Mr. Gillespie believes in the law, but the poll tax has not been easy for him. He seems troubled by what he regards as the unfairness of it all -- not just the tax, but also the way it was imposed, the timing, its relationship to other events.

"The tax was introduced in 1988 right after they [the Thatcher government] made deep cuts in the income tax at the top end of the income scale," he recalled.

Thus the well-off were handed a double deal: a big cut in income tax and a major break on the property tax, a major source of local government funds until it was replaced by the poll tax.

"The man on the street has a gut feeling for what is reasonable," said Mr. Gillespie. "People saw it as unfair."

Mr. Mullin elaborated in a soft voice.

"There are two factors here," he said. "The fact that the poll tax was introduced into Scotland a year ahead of England and Wales created a lot of resentment in people's minds. Scottish people felt that the Conservative Party had very little mandate in Scotland, and we felt we were being used as guinea pigs.

"It was also the only place where non-payment was the policy of a major party, well, a party as big at least as the Conservatives [in Scotland], the Scottish National Party."

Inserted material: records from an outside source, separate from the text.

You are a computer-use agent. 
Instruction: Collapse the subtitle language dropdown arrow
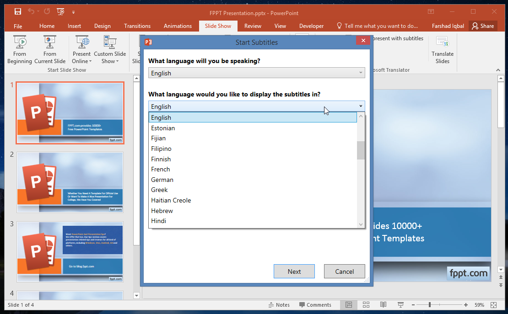pyautogui.click(x=361, y=106)
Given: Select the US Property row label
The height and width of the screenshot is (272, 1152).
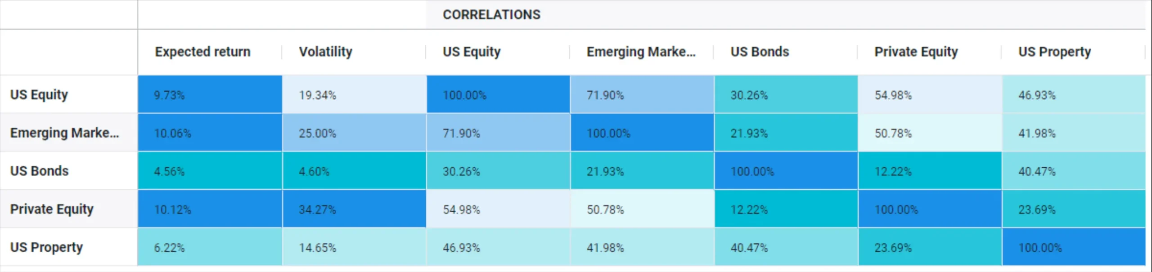Looking at the screenshot, I should click(46, 248).
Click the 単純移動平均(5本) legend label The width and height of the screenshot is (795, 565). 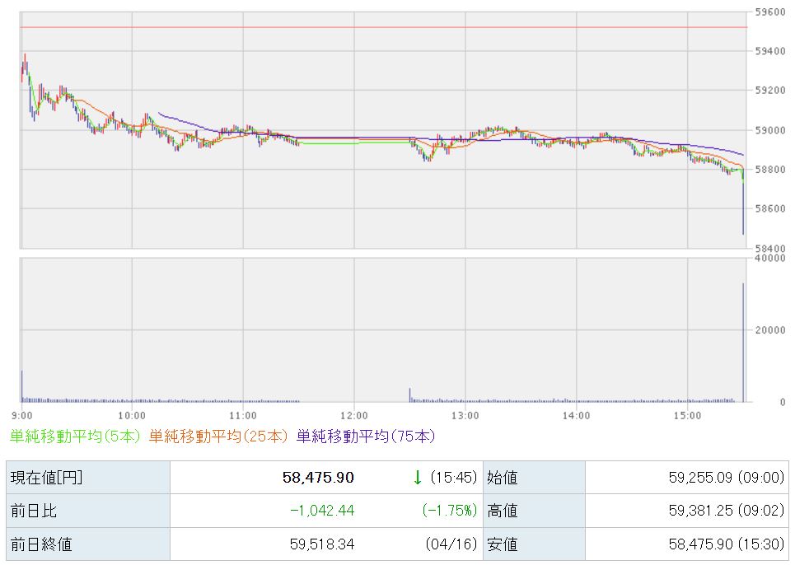76,436
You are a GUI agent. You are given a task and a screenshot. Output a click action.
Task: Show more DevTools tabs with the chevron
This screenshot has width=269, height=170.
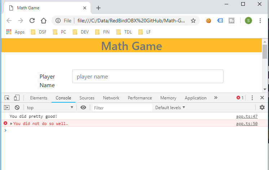(x=216, y=98)
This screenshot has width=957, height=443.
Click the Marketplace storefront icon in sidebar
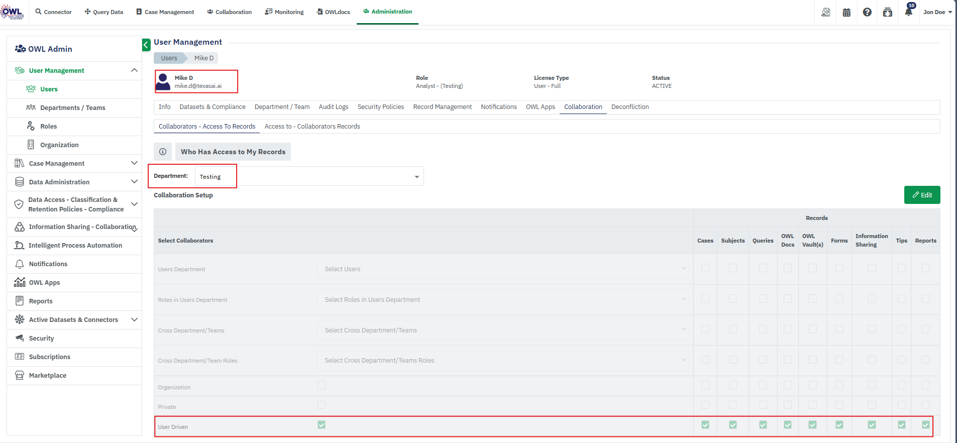[x=20, y=375]
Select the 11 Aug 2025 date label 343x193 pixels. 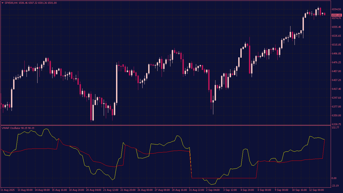tap(8, 190)
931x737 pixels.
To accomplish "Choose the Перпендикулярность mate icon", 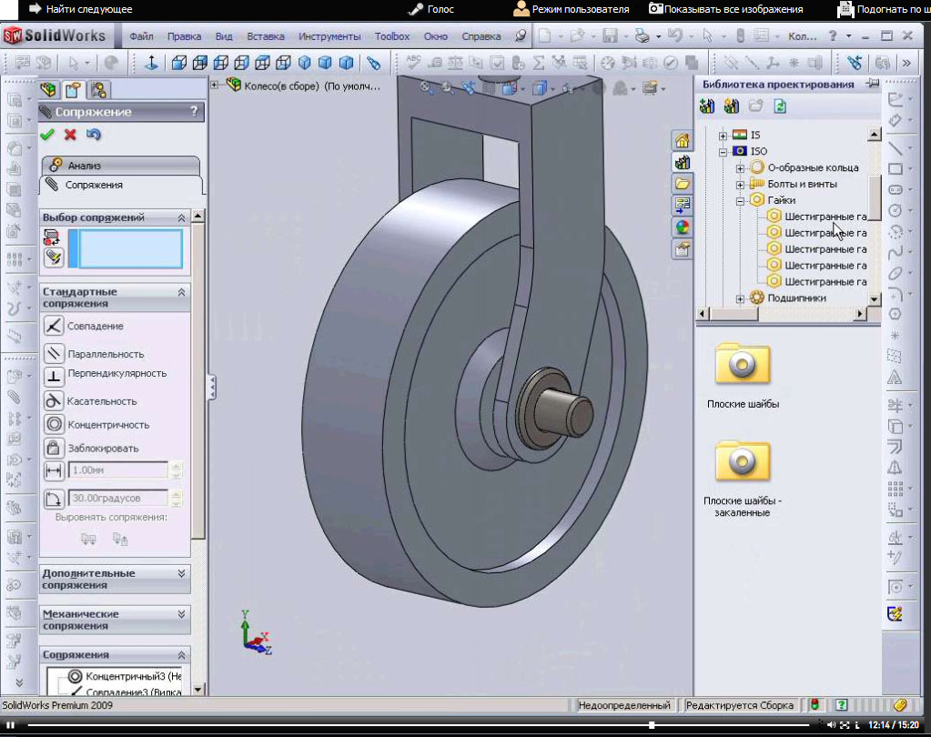I will [x=54, y=376].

The SNP reversed its position against payment only after the Major government declared in March that it would phase the tax out.

"The situation is worsening," Mr. Mullin said. "It has a snowball effect. Non-payment prompts non-payment. If things continue like this, we could be faced with an increase [in the tax levy] of 30 [percent] to 35 percent" to make up for the lost revenue.

Asked whether he expected the tax revolt to continue, he nodded and said softly, "Yes."